> _Written instruction_:
Copy the entries below exactly as they appear, line for line.

> _Dataset records_:
┌──
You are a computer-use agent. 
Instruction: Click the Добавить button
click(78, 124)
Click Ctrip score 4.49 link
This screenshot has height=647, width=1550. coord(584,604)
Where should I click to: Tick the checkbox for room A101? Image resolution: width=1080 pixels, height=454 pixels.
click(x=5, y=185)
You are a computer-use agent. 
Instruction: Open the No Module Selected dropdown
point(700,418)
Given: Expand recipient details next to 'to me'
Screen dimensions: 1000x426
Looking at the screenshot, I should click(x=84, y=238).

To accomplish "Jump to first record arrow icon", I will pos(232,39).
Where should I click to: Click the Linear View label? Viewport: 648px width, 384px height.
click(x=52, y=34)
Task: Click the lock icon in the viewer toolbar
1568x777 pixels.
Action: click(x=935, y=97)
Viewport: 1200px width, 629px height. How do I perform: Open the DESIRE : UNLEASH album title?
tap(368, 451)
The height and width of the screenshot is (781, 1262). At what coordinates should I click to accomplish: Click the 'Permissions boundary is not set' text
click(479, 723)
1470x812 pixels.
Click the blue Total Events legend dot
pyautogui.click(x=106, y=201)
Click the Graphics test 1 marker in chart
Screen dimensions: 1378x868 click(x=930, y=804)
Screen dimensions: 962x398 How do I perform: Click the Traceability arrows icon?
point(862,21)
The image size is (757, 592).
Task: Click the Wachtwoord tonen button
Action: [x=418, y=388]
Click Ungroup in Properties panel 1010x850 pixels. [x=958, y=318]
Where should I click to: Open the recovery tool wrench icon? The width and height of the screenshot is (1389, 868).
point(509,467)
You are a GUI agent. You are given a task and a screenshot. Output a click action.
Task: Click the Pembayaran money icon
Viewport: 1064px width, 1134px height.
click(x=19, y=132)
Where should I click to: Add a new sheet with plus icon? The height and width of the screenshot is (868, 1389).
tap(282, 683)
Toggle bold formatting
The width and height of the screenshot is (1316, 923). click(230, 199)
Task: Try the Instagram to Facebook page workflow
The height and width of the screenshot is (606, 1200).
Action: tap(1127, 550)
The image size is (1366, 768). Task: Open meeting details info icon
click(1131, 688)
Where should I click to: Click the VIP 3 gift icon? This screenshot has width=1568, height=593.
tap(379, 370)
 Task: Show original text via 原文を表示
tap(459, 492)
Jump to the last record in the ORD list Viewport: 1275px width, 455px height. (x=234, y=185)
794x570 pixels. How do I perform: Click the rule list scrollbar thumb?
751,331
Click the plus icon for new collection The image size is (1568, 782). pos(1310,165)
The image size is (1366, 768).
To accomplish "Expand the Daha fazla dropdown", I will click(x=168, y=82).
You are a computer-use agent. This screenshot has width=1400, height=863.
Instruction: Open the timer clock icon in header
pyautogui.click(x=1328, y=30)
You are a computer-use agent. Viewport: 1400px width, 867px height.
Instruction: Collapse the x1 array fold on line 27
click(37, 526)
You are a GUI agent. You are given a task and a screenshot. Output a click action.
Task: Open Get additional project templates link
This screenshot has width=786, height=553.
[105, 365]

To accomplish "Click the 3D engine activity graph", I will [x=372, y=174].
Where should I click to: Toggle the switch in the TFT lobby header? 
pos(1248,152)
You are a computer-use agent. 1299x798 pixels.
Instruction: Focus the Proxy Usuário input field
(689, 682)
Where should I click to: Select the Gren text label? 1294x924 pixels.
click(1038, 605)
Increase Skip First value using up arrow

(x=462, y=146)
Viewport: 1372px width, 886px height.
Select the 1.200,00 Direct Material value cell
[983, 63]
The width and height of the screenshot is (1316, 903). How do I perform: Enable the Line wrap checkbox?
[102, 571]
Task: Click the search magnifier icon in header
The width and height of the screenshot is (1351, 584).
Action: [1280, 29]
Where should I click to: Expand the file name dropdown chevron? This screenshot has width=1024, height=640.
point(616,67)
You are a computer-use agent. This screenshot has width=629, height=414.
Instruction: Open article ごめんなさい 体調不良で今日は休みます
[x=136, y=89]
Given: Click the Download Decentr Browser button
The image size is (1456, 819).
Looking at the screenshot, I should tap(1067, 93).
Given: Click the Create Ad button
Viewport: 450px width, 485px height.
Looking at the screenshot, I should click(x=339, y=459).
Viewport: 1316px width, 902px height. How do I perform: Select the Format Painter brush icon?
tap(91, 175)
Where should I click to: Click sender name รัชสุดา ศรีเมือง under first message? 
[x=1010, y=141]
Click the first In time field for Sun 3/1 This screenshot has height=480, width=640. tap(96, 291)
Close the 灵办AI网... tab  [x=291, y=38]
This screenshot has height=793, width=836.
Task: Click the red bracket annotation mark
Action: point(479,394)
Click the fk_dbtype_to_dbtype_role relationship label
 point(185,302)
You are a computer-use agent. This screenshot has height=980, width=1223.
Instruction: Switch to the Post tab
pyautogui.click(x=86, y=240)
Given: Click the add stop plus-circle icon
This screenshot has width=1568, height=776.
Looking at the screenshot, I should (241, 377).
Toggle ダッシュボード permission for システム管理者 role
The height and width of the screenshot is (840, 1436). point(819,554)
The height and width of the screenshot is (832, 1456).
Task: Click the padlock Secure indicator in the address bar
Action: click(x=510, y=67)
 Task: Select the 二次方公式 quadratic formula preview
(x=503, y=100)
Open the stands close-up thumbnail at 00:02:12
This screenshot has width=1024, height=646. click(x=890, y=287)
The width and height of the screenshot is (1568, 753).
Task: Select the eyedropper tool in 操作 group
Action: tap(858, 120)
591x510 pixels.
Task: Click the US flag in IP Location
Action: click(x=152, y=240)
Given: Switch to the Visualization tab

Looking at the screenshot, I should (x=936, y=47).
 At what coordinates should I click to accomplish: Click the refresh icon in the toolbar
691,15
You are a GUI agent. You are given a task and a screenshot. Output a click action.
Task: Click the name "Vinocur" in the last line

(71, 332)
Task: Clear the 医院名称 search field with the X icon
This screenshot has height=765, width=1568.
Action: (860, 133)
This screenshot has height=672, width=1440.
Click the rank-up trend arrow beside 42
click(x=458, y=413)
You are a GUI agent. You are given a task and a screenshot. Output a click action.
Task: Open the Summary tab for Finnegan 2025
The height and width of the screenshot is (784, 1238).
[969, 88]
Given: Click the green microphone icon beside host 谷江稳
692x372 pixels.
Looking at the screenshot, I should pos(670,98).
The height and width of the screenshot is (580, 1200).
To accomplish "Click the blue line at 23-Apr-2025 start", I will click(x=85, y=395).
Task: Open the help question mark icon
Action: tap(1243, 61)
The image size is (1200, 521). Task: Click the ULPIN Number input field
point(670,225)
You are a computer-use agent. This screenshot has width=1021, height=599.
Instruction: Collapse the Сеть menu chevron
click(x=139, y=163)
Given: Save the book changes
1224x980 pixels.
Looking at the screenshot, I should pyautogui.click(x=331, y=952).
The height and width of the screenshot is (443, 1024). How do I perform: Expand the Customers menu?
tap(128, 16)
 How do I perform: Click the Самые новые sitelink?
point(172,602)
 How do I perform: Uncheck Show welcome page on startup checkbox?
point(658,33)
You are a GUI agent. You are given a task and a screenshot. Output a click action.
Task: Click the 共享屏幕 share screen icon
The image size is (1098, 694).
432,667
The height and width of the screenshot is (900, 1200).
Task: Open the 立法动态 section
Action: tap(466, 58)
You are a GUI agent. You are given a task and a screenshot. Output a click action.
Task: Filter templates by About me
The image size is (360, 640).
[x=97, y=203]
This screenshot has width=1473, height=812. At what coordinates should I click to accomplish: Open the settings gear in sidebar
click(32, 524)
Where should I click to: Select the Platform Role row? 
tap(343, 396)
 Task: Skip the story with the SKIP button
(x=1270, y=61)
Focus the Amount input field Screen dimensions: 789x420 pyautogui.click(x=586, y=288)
└──
> _Full solution_:
You are a computer-use agent. 
Instruction: Click the Добавить button
click(78, 124)
Click Ctrip score 4.49 link
This screenshot has height=647, width=1550. coord(584,604)
Where should I click to: Tick the checkbox for room A101? Image resolution: width=1080 pixels, height=454 pixels.
click(x=5, y=185)
You are a computer-use agent. 
Instruction: Open the No Module Selected dropdown
point(700,418)
Given: Expand recipient details next to 'to me'
Screen dimensions: 1000x426
Looking at the screenshot, I should click(x=84, y=238).

To accomplish "Jump to first record arrow icon", I will pos(232,39).
Where should I click to: Click the Linear View label? Viewport: 648px width, 384px height.
click(x=52, y=34)
Task: Click the lock icon in the viewer toolbar
1568x777 pixels.
Action: click(x=935, y=97)
Viewport: 1200px width, 629px height. How do I perform: Open the DESIRE : UNLEASH album title?
tap(368, 451)
The height and width of the screenshot is (781, 1262). At what coordinates should I click to accomplish: Click the 'Permissions boundary is not set' text
click(479, 723)
1470x812 pixels.
Click the blue Total Events legend dot
pyautogui.click(x=106, y=201)
Click the Graphics test 1 marker in chart
Screen dimensions: 1378x868 click(x=930, y=804)
Screen dimensions: 962x398 How do I perform: Click the Traceability arrows icon?
point(862,21)
The image size is (757, 592).
Task: Click the Wachtwoord tonen button
Action: [x=418, y=388]
Click Ungroup in Properties panel 1010x850 pixels. [x=958, y=318]
Where should I click to: Open the recovery tool wrench icon? The width and height of the screenshot is (1389, 868).
point(509,467)
You are a GUI agent. You are given a task and a screenshot. Output a click action.
Task: Click the Pembayaran money icon
Viewport: 1064px width, 1134px height.
click(x=19, y=132)
Where should I click to: Add a new sheet with plus icon? The height and width of the screenshot is (868, 1389).
tap(282, 683)
Toggle bold formatting
The width and height of the screenshot is (1316, 923). click(230, 199)
Task: Try the Instagram to Facebook page workflow
The height and width of the screenshot is (606, 1200).
Action: tap(1127, 550)
The image size is (1366, 768). Task: Open meeting details info icon
click(1131, 688)
Where should I click to: Click the VIP 3 gift icon? This screenshot has width=1568, height=593.
tap(379, 370)
 Task: Show original text via 原文を表示
tap(459, 492)
Jump to the last record in the ORD list Viewport: 1275px width, 455px height. (x=234, y=185)
794x570 pixels. How do I perform: Click the rule list scrollbar thumb?
751,331
Click the plus icon for new collection The image size is (1568, 782). pos(1310,165)
The image size is (1366, 768).
To accomplish "Expand the Daha fazla dropdown", I will click(x=168, y=82).
You are a computer-use agent. This screenshot has width=1400, height=863.
Instruction: Open the timer clock icon in header
pyautogui.click(x=1328, y=30)
You are a computer-use agent. Viewport: 1400px width, 867px height.
Instruction: Collapse the x1 array fold on line 27
click(37, 526)
You are a GUI agent. You are given a task and a screenshot. Output a click action.
Task: Open Get additional project templates link
This screenshot has width=786, height=553.
[105, 365]

To accomplish "Click the 3D engine activity graph", I will [x=372, y=174].
Where should I click to: Toggle the switch in the TFT lobby header? 
pos(1248,152)
You are a computer-use agent. 1299x798 pixels.
Instruction: Focus the Proxy Usuário input field
(689, 682)
Where should I click to: Select the Gren text label? 1294x924 pixels.
click(1038, 605)
Increase Skip First value using up arrow

(x=462, y=146)
Viewport: 1372px width, 886px height.
Select the 1.200,00 Direct Material value cell
[983, 63]
The width and height of the screenshot is (1316, 903). How do I perform: Enable the Line wrap checkbox?
[102, 571]
Task: Click the search magnifier icon in header
The width and height of the screenshot is (1351, 584).
Action: [1280, 29]
Where should I click to: Expand the file name dropdown chevron? This screenshot has width=1024, height=640.
point(616,67)
You are a computer-use agent. This screenshot has width=629, height=414.
Instruction: Open article ごめんなさい 体調不良で今日は休みます
[x=136, y=89]
Given: Click the Download Decentr Browser button
The image size is (1456, 819).
Looking at the screenshot, I should tap(1067, 93).
Given: Click the Create Ad button
Viewport: 450px width, 485px height.
Looking at the screenshot, I should click(x=339, y=459).
Viewport: 1316px width, 902px height. How do I perform: Select the Format Painter brush icon?
tap(91, 175)
Where should I click to: Click sender name รัชสุดา ศรีเมือง under first message? 
[x=1010, y=141]
Click the first In time field for Sun 3/1 This screenshot has height=480, width=640. tap(96, 291)
Close the 灵办AI网... tab  [x=291, y=38]
This screenshot has height=793, width=836.
Task: Click the red bracket annotation mark
Action: point(479,394)
Click the fk_dbtype_to_dbtype_role relationship label
 point(185,302)
You are a computer-use agent. This screenshot has height=980, width=1223.
Instruction: Switch to the Post tab
pyautogui.click(x=86, y=240)
Given: Click the add stop plus-circle icon
This screenshot has width=1568, height=776.
Looking at the screenshot, I should (241, 377).
Toggle ダッシュボード permission for システム管理者 role
The height and width of the screenshot is (840, 1436). point(819,554)
The height and width of the screenshot is (832, 1456).
Task: Click the padlock Secure indicator in the address bar
Action: click(x=510, y=67)
 Task: Select the 二次方公式 quadratic formula preview
(x=503, y=100)
Open the stands close-up thumbnail at 00:02:12
This screenshot has width=1024, height=646. click(x=890, y=287)
The width and height of the screenshot is (1568, 753).
Task: Select the eyedropper tool in 操作 group
Action: tap(858, 120)
591x510 pixels.
Task: Click the US flag in IP Location
Action: click(x=152, y=240)
Given: Switch to the Visualization tab

Looking at the screenshot, I should (x=936, y=47).
 At what coordinates should I click to accomplish: Click the refresh icon in the toolbar
691,15
You are a GUI agent. You are given a task and a screenshot. Output a click action.
Task: Click the name "Vinocur" in the last line

(71, 332)
Task: Clear the 医院名称 search field with the X icon
This screenshot has height=765, width=1568.
Action: (860, 133)
This screenshot has height=672, width=1440.
Click the rank-up trend arrow beside 42
click(x=458, y=413)
You are a GUI agent. You are given a task and a screenshot. Output a click action.
Task: Open the Summary tab for Finnegan 2025
The height and width of the screenshot is (784, 1238).
[969, 88]
Given: Click the green microphone icon beside host 谷江稳
692x372 pixels.
Looking at the screenshot, I should pos(670,98).
The height and width of the screenshot is (580, 1200).
To accomplish "Click the blue line at 23-Apr-2025 start", I will click(x=85, y=395).
Task: Open the help question mark icon
Action: tap(1243, 61)
The image size is (1200, 521). Task: Click the ULPIN Number input field
point(670,225)
You are a computer-use agent. This screenshot has width=1021, height=599.
Instruction: Collapse the Сеть menu chevron
click(x=139, y=163)
Given: Save the book changes
1224x980 pixels.
Looking at the screenshot, I should pyautogui.click(x=331, y=952).
The height and width of the screenshot is (443, 1024). How do I perform: Expand the Customers menu?
tap(128, 16)
 How do I perform: Click the Самые новые sitelink?
point(172,602)
 How do I perform: Uncheck Show welcome page on startup checkbox?
point(658,33)
You are a GUI agent. You are given a task and a screenshot. Output a click action.
Task: Click the 共享屏幕 share screen icon
The image size is (1098, 694).
432,667
The height and width of the screenshot is (900, 1200).
Task: Open the 立法动态 section
Action: tap(466, 58)
You are a GUI agent. You are given a task and a screenshot. Output a click action.
Task: Filter templates by About me
The image size is (360, 640).
[x=97, y=203]
This screenshot has width=1473, height=812. At what coordinates should I click to accomplish: Open the settings gear in sidebar
click(32, 524)
Where should I click to: Select the Platform Role row? 
tap(343, 396)
 Task: Skip the story with the SKIP button
(x=1270, y=61)
Focus the Amount input field Screen dimensions: 789x420 pyautogui.click(x=586, y=288)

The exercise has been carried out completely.